**BRIEF**
Echo the material word for word, from its first line through the line containing "The height and width of the screenshot is (936, 1500).", with both ends included.

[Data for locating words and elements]
⁂

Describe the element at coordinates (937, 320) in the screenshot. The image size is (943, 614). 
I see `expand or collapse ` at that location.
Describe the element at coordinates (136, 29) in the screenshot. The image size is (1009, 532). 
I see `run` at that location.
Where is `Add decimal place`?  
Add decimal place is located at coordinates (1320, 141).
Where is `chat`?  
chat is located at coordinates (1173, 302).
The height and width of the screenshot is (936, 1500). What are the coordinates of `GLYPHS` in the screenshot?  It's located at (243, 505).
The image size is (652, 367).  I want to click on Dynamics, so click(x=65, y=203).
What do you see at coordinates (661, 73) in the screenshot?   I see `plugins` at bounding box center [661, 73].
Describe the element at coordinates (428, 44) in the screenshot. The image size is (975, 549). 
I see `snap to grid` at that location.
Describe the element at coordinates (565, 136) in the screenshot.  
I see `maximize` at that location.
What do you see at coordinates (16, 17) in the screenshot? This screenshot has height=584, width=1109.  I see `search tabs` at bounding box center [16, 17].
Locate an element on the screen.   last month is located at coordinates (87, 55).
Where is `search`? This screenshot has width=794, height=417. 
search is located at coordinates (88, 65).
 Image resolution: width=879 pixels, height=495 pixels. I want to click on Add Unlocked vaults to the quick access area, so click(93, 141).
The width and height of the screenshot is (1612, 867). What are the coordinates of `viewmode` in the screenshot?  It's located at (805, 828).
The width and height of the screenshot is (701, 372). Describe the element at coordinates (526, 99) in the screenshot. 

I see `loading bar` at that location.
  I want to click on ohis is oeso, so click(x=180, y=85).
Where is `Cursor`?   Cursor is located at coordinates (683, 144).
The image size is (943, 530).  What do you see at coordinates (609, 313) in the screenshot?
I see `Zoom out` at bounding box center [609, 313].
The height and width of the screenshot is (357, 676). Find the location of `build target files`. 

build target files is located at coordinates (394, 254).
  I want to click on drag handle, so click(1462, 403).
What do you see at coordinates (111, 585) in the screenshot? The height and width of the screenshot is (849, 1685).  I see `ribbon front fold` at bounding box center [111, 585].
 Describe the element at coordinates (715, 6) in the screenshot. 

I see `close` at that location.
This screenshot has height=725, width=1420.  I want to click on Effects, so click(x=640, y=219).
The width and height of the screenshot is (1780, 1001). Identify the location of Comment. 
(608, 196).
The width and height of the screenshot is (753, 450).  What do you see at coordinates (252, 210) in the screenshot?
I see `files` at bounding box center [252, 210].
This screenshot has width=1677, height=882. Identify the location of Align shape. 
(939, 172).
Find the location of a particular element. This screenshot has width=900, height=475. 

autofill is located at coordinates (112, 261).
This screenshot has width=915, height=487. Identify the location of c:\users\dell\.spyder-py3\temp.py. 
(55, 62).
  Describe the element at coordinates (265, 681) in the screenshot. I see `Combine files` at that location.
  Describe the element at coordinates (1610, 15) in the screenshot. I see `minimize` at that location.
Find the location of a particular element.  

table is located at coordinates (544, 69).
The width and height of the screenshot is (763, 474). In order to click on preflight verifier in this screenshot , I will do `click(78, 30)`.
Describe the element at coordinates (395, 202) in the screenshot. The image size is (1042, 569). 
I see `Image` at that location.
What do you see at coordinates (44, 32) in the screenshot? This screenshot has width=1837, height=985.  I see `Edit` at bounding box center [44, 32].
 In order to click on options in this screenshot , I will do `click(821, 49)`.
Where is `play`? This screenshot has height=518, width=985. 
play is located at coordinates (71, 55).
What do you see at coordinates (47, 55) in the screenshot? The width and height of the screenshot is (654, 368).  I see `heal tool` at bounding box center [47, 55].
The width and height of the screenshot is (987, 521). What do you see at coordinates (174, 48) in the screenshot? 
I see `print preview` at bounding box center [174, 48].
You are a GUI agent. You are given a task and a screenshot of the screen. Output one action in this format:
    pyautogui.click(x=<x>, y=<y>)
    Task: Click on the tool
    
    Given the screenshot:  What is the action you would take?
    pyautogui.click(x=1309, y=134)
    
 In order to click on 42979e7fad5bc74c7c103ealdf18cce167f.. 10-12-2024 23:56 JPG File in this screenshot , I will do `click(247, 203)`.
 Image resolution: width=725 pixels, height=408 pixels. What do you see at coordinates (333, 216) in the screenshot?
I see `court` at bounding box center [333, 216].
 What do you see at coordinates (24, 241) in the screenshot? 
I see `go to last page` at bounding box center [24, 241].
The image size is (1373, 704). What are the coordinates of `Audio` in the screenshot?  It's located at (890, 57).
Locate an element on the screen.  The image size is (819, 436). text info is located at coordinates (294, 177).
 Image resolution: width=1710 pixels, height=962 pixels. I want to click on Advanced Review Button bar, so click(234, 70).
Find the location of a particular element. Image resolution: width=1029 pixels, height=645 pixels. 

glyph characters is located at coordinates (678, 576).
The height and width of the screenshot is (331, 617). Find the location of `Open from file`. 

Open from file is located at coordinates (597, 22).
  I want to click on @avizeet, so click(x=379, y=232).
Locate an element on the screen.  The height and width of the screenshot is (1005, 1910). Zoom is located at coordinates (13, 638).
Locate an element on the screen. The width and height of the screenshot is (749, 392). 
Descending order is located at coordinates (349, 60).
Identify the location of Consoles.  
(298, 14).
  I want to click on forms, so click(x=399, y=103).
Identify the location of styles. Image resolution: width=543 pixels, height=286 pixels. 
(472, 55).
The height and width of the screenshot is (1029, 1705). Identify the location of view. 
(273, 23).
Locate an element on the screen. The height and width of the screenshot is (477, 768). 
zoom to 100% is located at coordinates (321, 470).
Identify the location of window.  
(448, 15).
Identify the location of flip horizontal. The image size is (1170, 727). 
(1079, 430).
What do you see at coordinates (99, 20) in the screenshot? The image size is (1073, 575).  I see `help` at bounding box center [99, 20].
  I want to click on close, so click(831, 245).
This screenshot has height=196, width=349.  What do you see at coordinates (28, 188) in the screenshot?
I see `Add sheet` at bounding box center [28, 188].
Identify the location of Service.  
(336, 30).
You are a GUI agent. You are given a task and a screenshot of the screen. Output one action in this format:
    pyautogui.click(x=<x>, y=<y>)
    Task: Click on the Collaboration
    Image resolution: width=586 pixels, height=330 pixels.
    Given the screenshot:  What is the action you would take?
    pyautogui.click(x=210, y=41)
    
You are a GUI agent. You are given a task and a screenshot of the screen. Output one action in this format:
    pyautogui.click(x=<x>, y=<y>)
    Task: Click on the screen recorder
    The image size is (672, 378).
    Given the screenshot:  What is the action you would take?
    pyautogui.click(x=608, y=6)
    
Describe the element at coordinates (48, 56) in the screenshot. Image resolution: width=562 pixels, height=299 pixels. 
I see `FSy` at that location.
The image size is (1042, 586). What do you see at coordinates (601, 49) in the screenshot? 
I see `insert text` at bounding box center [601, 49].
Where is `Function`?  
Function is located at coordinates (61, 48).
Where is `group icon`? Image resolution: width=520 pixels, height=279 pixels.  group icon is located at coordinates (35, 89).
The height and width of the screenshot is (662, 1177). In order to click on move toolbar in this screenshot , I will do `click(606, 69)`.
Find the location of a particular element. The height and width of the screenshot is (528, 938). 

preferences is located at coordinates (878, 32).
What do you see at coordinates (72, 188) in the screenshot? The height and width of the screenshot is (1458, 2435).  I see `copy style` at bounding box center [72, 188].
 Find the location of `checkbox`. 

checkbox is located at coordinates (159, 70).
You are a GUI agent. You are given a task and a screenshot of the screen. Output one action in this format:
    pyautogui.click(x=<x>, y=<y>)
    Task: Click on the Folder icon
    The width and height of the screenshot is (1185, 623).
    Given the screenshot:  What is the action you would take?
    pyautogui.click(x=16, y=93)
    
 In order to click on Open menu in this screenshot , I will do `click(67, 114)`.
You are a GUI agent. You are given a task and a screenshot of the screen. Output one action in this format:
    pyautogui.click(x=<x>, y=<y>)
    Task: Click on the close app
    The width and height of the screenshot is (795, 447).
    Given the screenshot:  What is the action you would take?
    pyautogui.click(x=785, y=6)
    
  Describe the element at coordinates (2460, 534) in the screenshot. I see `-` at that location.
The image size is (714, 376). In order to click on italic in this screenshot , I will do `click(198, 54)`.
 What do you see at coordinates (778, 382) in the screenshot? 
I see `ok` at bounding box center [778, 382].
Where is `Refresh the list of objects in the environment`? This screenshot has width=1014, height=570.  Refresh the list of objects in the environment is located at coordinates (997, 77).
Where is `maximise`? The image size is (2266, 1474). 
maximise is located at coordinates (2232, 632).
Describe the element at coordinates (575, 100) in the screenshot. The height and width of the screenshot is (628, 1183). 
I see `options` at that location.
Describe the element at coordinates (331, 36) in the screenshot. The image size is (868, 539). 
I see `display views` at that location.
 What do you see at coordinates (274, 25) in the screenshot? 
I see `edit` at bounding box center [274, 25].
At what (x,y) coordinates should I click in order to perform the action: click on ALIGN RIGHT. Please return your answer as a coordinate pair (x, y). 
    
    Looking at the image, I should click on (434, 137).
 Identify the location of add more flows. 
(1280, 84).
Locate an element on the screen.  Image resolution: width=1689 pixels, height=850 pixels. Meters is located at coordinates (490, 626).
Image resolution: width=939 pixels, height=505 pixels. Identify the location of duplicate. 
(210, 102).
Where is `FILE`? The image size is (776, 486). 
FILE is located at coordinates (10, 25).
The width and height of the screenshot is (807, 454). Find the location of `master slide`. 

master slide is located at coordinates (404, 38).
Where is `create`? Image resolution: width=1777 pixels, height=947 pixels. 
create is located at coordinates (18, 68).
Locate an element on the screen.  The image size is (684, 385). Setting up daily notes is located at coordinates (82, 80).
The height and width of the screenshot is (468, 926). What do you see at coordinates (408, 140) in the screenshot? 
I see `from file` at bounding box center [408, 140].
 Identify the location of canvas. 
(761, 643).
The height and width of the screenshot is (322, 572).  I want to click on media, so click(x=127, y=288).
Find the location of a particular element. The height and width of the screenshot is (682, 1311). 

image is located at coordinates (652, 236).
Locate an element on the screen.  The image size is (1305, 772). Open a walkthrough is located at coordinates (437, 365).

⁂

**FINISHED ANSWER**
Describe the element at coordinates (937, 320) in the screenshot. The image size is (943, 614). 
I see `expand or collapse ` at that location.
Describe the element at coordinates (136, 29) in the screenshot. The image size is (1009, 532). 
I see `run` at that location.
Where is `Add decimal place`?  
Add decimal place is located at coordinates (1320, 141).
Where is `chat`?  
chat is located at coordinates (1173, 302).
The height and width of the screenshot is (936, 1500). What are the coordinates of `GLYPHS` in the screenshot?  It's located at (243, 505).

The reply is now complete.